» Data excerpts

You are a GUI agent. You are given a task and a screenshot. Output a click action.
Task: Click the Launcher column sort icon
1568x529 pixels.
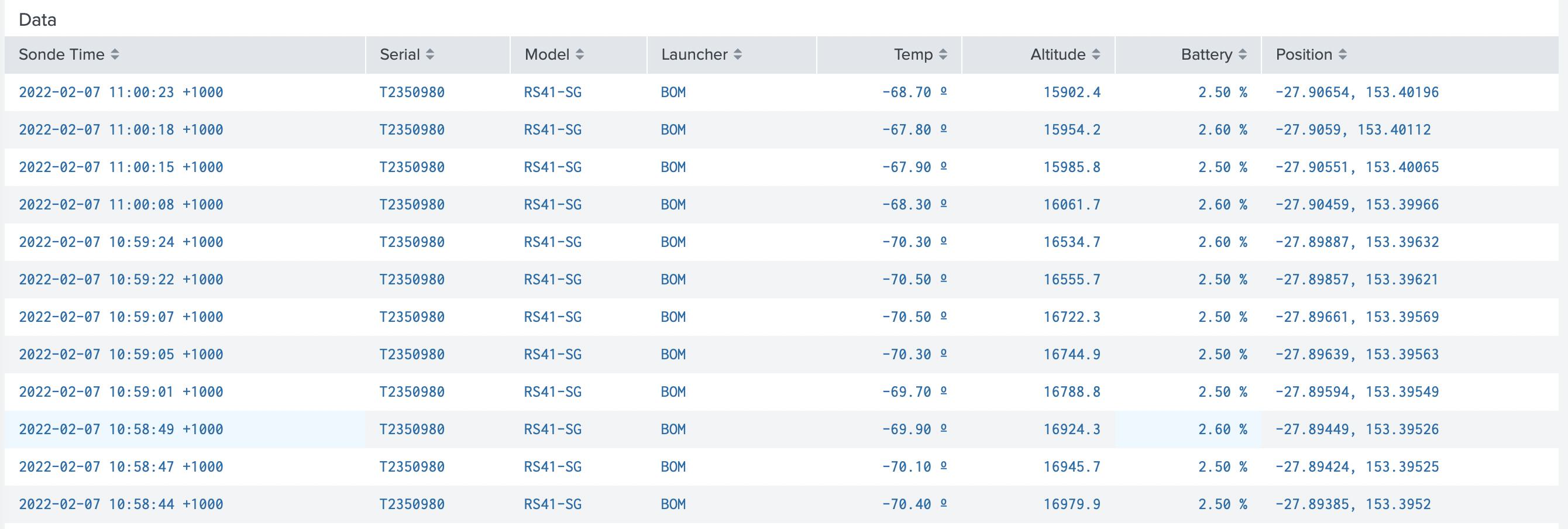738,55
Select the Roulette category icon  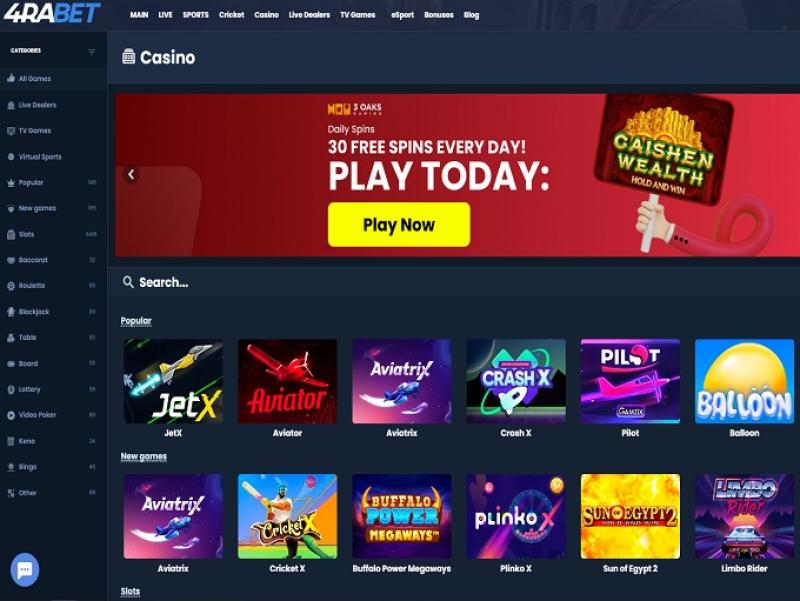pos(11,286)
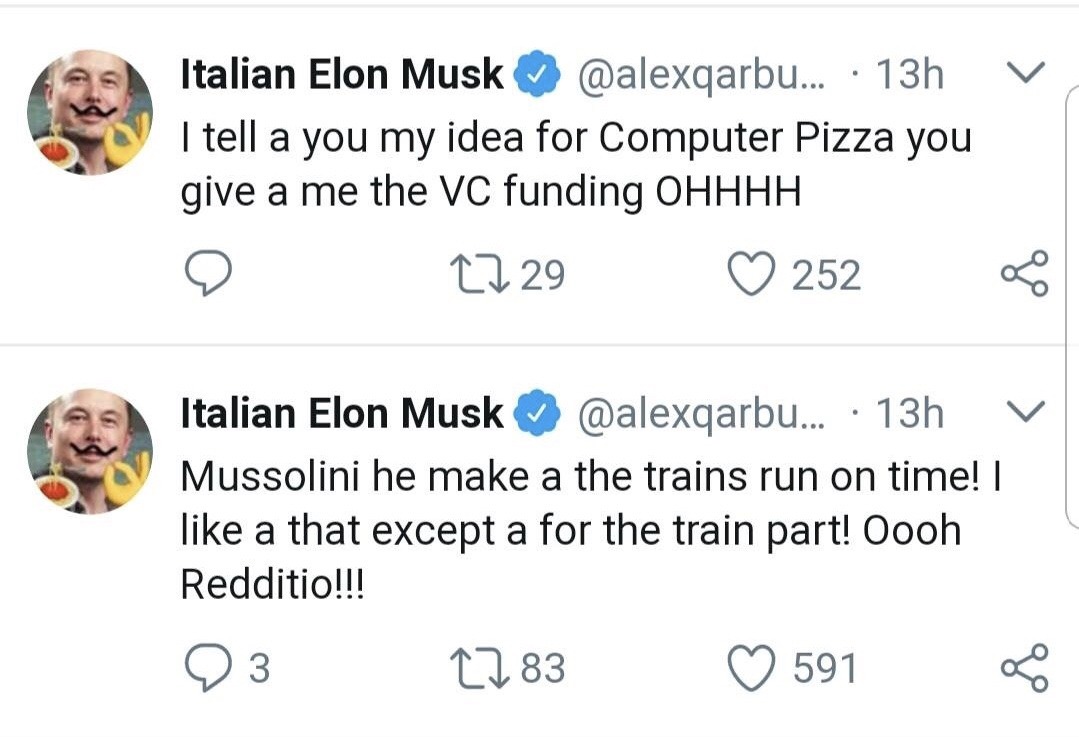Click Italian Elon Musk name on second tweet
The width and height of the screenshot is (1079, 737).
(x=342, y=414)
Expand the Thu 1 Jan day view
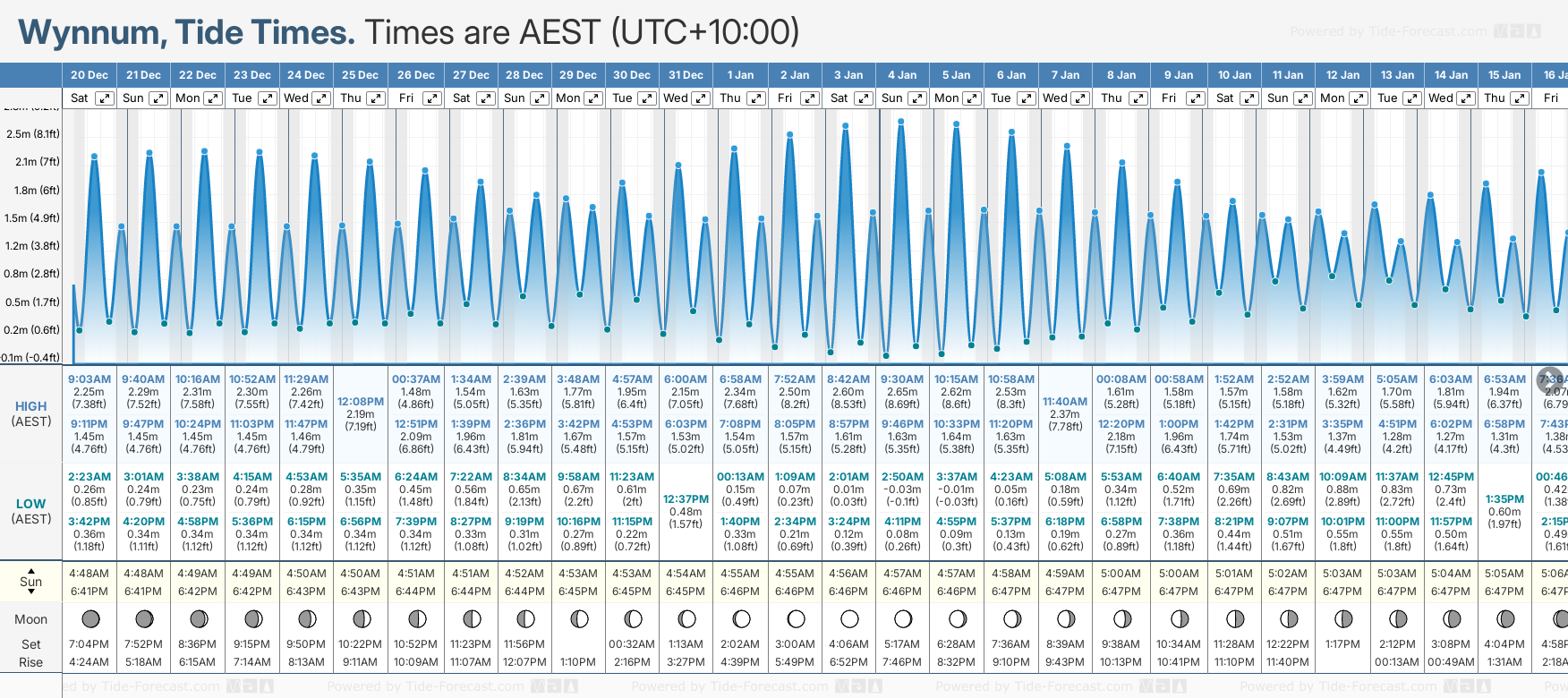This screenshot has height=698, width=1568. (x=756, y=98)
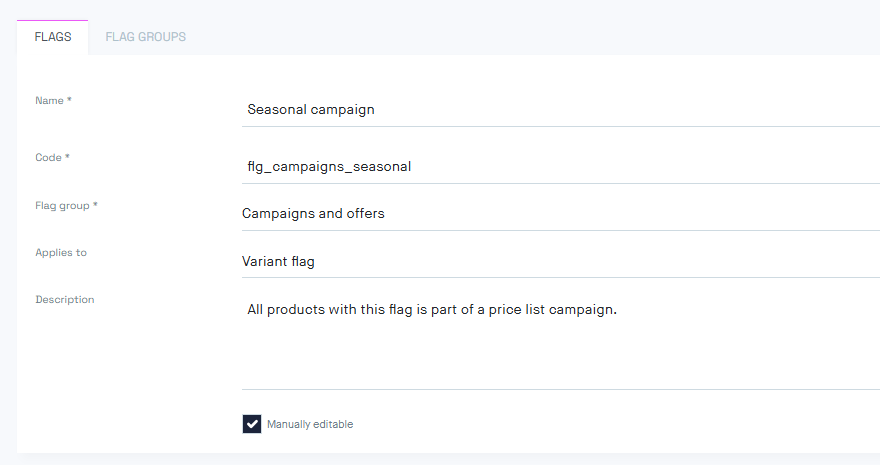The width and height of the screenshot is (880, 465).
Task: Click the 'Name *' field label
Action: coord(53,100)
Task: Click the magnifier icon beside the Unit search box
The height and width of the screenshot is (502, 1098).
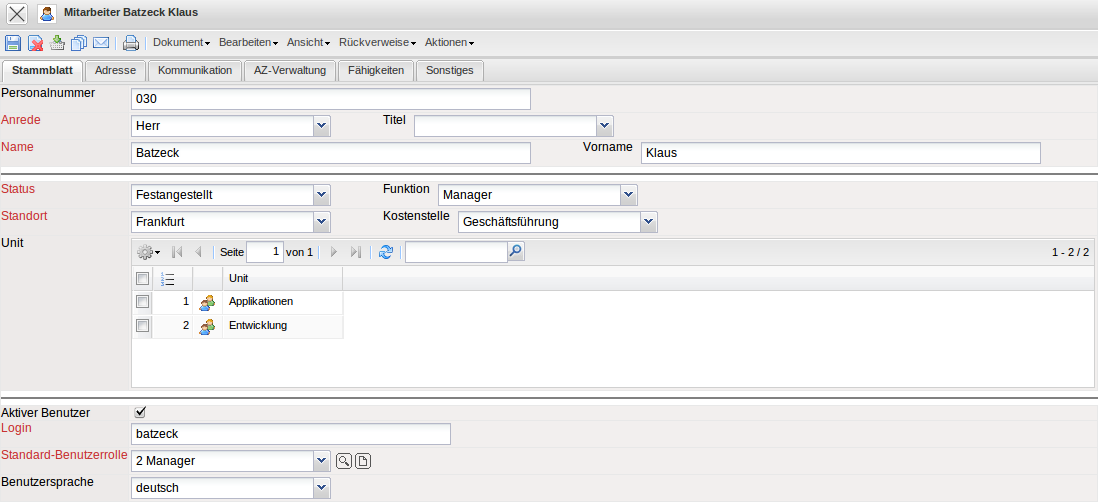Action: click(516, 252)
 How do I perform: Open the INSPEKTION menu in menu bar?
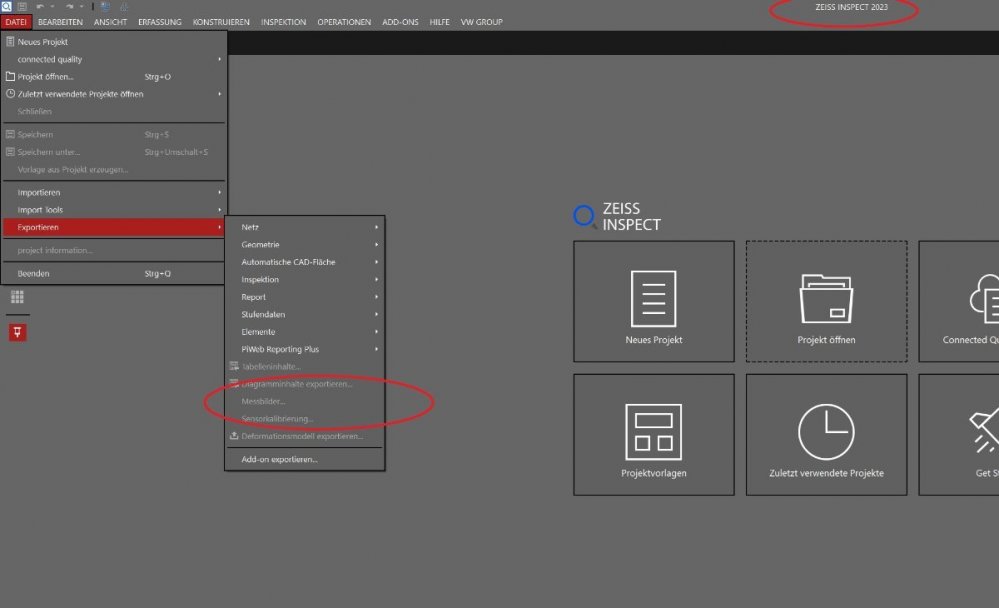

» How to complete this task
Restate word for word, and only, the lines from the line that contains "The height and" through the end of the data, both included; pictures are not part of the copy.

» The answer
The height and width of the screenshot is (502, 1098).
Action: click(516, 252)
 How do I perform: Open the INSPEKTION menu in menu bar?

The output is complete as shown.